Drag Me to Hell (2009)

Melissa Moseley/Universal Studios

“Drag Me to Hell” finds Sam Raimi returning to his schlocky horror roots, forgoing the polished world of the “Spider-Man” franchise for an enthusiastically made, tongue-in-cheek dose of low-budget horror. With a healthy comic sensibility and plenty of boo moments, it confidently evokes the B movies that groomed Mr. Raimi and many of his colleagues.

Still, there’s something missing. The freewheeling spirit that infused “Evil Dead,” which only comes from an artist working completely from the heart, unfettered by the requirements of business or other peripheral influences, is absent here. In many respects, “Drag Me to Hell” feels like the product of an unwieldy amalgamation of the two universes in which Mr. Raimi operates.

On one level, it refuses to take itself seriously, crammed as it is with knowing cheesy scares and sly visual puns. At the same time, Mr. Raimi – who co-wrote the screenplay with his brother Ivan – introduces characters worth caring about, features quality special effects and sets the film in a California world so engulfed in postcard pretty interiors and lavish horror visuals that his messier impulses are subsumed. It’s rare to complain that a film looks too good, that it seems to have cost too much, but the sharp widescreen visuals make one long for the grainier “Evil Dead” style.

**DIRECTIVES**
(a) Say whether each statement agrees with the review of "Drag Me to Hell," answering yes or no and quoting the words of the review that decide it: (i) Sam Raimi wrote the screenplay together with his brother Ivan. (ii) The film is set in New York. (iii) The freewheeling spirit of "Evil Dead" is present in this film.
(b) According to the review of "Drag Me to Hell," Sam Raimi leaves the polished world of which franchise for this film?
The listing is not needed for either task.

**DATASET CONTENT**
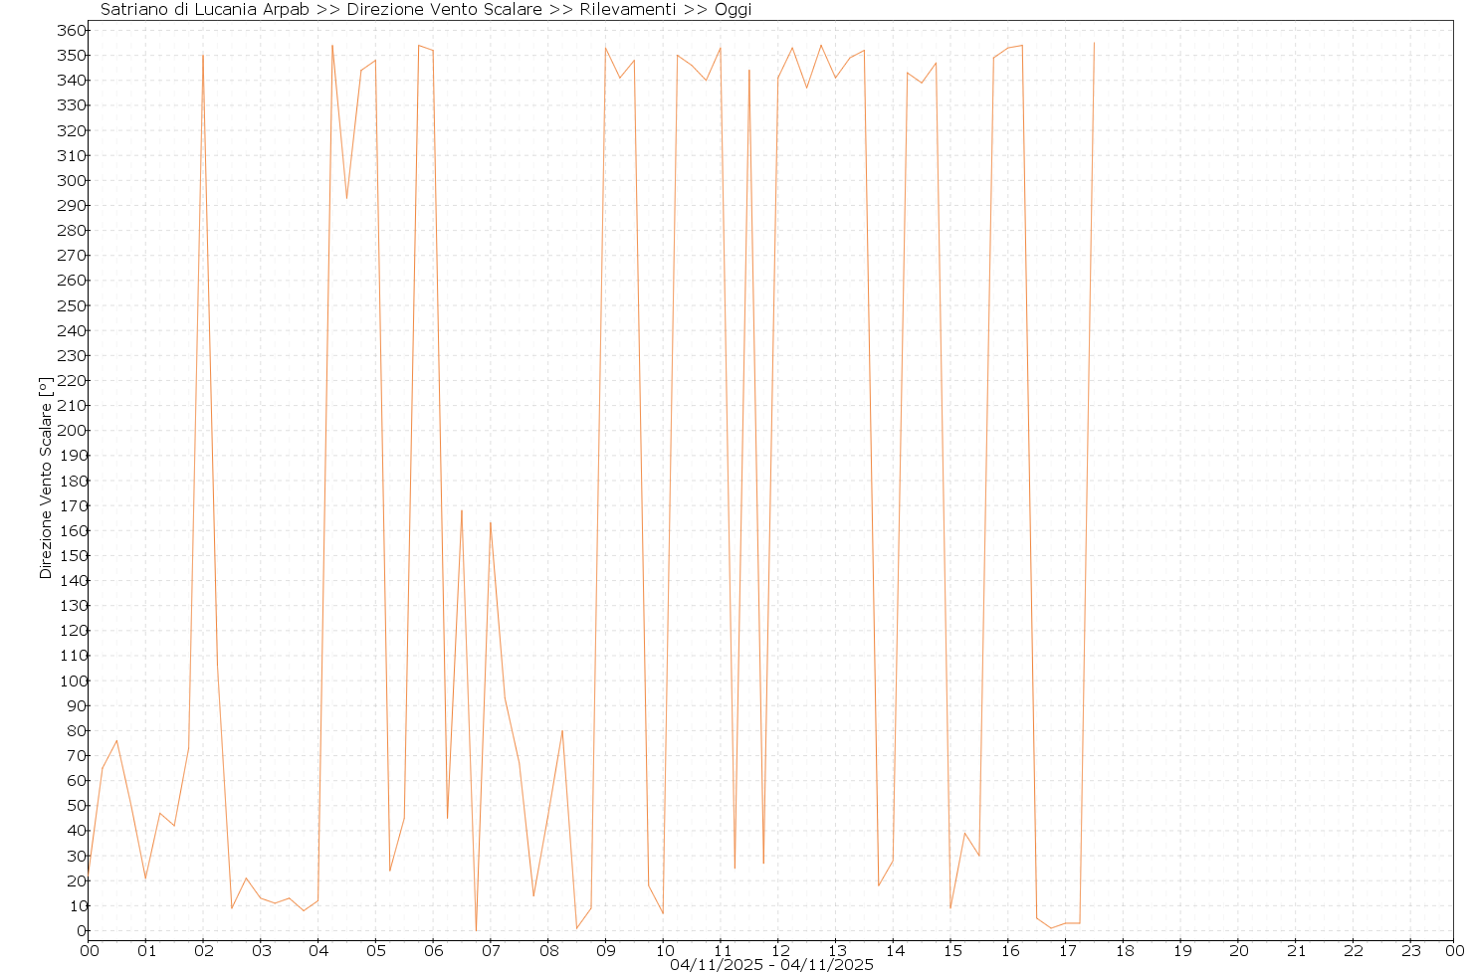This screenshot has height=975, width=1473.
Task: Click the chart title "Satriano di Lucania Arpab"
Action: click(205, 10)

**SOLUTION LIST**
(a)
(i) Yes: "who co-wrote the screenplay with his brother Ivan"
(ii) No: "sets the film in a California world"
(iii) No: "The freewheeling spirit that infused “Evil Dead,” ... is absent here."

(b) The "Spider-Man" franchise.